The loss of behavior produced by requiring too many responses per reinforcement illustrates that a schedule of intermittent reinforcement, in itself, can weaken behavior. This effect can be shown in a demonstration experiment by switching an animal from a fixed-interval to a fixed-ratio schedule of reinforcement. Under an interval schedule of reinforcement, the animal will emit a substantial but varying number of responses per reinforcement, even though the exact number of responses is not specified by the schedule. If we then establish that exactly this number of responses is required per reinforcement, by changing the schedule so that reinforcement now occurs as a result of the mean number of responses that had been emitted under the interval schedule, the animal pauses longer and longer after reinforcement until it virtually ceases responding altogether. The new schedule weakens the behavior even though the interval schedule for many months had stably produced this same number of responses per reinforcement. The additional factors operating in the ratio schedule produce the severe strain. Such factors, pertinent to particular schedules of reinforcement, have been experimentally analyzed, and many of the reasons for the effects are understood.

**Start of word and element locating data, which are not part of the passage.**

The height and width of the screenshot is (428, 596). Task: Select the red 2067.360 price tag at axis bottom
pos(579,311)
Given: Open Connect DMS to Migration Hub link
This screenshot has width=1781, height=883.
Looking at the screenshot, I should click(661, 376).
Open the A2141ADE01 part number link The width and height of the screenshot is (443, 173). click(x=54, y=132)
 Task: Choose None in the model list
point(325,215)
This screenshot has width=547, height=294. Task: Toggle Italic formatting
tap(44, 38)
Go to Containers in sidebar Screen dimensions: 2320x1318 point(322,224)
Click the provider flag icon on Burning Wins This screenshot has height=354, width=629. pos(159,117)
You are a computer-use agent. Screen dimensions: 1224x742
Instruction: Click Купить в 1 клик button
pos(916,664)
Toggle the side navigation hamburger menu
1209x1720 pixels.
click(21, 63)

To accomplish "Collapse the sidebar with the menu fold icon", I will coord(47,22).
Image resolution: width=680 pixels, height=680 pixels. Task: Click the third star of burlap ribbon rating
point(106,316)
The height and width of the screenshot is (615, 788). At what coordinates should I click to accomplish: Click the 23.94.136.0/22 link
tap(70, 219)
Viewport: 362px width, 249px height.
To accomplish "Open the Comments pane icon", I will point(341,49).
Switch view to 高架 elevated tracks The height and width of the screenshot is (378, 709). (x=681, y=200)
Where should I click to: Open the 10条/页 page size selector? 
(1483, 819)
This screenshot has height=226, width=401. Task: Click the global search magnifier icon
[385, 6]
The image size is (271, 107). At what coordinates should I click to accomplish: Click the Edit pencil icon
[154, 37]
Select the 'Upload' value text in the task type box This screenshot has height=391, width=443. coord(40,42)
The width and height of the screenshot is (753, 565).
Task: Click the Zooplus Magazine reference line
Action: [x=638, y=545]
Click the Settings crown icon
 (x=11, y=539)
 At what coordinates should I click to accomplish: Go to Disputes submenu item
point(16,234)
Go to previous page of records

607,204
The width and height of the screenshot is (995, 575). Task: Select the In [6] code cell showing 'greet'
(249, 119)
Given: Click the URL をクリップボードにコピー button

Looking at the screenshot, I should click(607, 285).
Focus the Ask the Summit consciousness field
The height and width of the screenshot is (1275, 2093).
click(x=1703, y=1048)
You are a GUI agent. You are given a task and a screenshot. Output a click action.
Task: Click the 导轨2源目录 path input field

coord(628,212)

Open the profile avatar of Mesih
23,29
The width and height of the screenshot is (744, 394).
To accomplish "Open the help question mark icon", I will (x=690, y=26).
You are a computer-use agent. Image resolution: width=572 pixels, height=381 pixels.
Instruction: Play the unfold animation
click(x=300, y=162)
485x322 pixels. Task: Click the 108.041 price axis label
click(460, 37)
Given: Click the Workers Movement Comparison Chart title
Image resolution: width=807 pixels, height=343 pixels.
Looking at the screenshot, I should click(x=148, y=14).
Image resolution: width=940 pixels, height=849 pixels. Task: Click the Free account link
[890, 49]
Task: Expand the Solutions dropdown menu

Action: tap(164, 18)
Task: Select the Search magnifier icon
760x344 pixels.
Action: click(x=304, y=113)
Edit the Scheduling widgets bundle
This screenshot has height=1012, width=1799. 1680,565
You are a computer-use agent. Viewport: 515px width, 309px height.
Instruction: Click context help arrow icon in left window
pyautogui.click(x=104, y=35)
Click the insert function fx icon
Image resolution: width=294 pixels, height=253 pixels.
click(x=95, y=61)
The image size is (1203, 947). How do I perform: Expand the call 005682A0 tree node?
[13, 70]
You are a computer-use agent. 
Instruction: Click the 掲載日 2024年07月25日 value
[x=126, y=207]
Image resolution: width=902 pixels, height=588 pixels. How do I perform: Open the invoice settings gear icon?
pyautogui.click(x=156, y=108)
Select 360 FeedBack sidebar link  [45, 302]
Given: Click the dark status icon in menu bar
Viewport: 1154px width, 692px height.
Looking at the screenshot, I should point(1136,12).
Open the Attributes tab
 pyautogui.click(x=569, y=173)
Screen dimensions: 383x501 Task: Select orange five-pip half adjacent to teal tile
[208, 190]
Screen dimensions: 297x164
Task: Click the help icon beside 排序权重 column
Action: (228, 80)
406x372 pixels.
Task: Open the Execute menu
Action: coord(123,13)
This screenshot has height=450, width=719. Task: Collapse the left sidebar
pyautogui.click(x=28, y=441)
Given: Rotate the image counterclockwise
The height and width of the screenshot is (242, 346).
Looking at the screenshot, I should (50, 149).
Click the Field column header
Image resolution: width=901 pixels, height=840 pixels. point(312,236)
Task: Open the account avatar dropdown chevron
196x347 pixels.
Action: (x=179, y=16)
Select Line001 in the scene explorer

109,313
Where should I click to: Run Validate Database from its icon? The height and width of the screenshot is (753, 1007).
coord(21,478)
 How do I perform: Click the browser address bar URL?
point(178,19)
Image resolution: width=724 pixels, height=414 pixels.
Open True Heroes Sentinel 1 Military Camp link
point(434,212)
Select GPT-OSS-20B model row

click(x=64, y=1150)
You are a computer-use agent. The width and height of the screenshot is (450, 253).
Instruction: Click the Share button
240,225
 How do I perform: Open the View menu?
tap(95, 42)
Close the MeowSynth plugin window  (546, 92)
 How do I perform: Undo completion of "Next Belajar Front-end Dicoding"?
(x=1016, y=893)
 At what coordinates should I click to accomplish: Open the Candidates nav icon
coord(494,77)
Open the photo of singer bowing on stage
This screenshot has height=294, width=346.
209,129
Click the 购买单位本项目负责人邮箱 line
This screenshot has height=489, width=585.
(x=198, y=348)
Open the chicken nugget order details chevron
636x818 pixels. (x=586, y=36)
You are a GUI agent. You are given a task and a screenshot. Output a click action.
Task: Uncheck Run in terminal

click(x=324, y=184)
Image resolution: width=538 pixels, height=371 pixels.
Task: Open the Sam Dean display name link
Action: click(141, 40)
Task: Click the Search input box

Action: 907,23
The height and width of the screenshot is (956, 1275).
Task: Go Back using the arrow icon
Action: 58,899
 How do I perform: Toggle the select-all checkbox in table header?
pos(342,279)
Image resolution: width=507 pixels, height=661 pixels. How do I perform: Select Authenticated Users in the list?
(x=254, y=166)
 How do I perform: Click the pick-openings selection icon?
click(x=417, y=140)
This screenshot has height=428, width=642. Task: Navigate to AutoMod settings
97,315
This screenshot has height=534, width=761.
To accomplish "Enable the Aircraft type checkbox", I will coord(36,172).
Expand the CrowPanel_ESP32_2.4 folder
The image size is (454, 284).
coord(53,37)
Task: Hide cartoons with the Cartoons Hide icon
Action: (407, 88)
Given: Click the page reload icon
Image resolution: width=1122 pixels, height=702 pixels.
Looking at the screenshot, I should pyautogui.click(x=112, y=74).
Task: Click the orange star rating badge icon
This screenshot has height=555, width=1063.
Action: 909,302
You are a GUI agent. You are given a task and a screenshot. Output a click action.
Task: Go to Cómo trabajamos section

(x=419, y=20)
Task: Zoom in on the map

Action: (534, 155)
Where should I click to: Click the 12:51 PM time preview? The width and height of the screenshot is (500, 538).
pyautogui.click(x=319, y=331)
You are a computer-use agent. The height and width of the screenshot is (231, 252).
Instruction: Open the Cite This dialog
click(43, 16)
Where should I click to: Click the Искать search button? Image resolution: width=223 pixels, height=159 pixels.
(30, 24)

MULTIPLE SCHEDULES OF REINFORCEMENT Under natural conditions, many different schedules of reinforcement maintain the various behaviors of a given individual. The particular occasions on which a given schedule of reinforcement is in force come to control the performance of the individual so that, on each occasion, the performance is appropriate to the relevant schedule of reinforcement. It is for this reason that we so often see such a range of behavioral strengths among a person's various constituent repertoires. This process can be illustrated in an animal demonstration by presenting, alternately, two colored lights to a pigeon and reinforcing its pecking on two different schedules of reinforcement corresponding with the colored lights. The multiple schedule might consist of ratio reinforcement when the light is red: every fiftieth peck produces the food magazine. When the light is green, the delivery of food might be on a temporal (interval) basis: the first peck, 5 minutes after the start of the green light, produces food. The bird's performance soon conforms to the respective colors and schedules of reinforcement. When the light is red, the bird responds at 4 to 6 pecks per second until the fiftieth peck opens the food magazine. When the light changes to green, following the deliv ery of food, the bird does not peck the key for several minutes and then begins pecking as the 5 minute period elapses. Toward the end of the period, it reaches a stable but moderate rate of pecking of about one peck every second until a response opens the magazine after 5 minutes. Figure 6 illustrates a multiple schedule in a pigeon. In effect such a bird has two relatively separate repertoires (personalities) which can be strengthened independently simply by changing the color of a light. In a similar, although more complicated way, the particular occasions upon which specific schedules of reinforcement are operating during the life of an individual come to control its performance. Examples of . the effects of schedules of reinforcement in complex situations will be discussed later.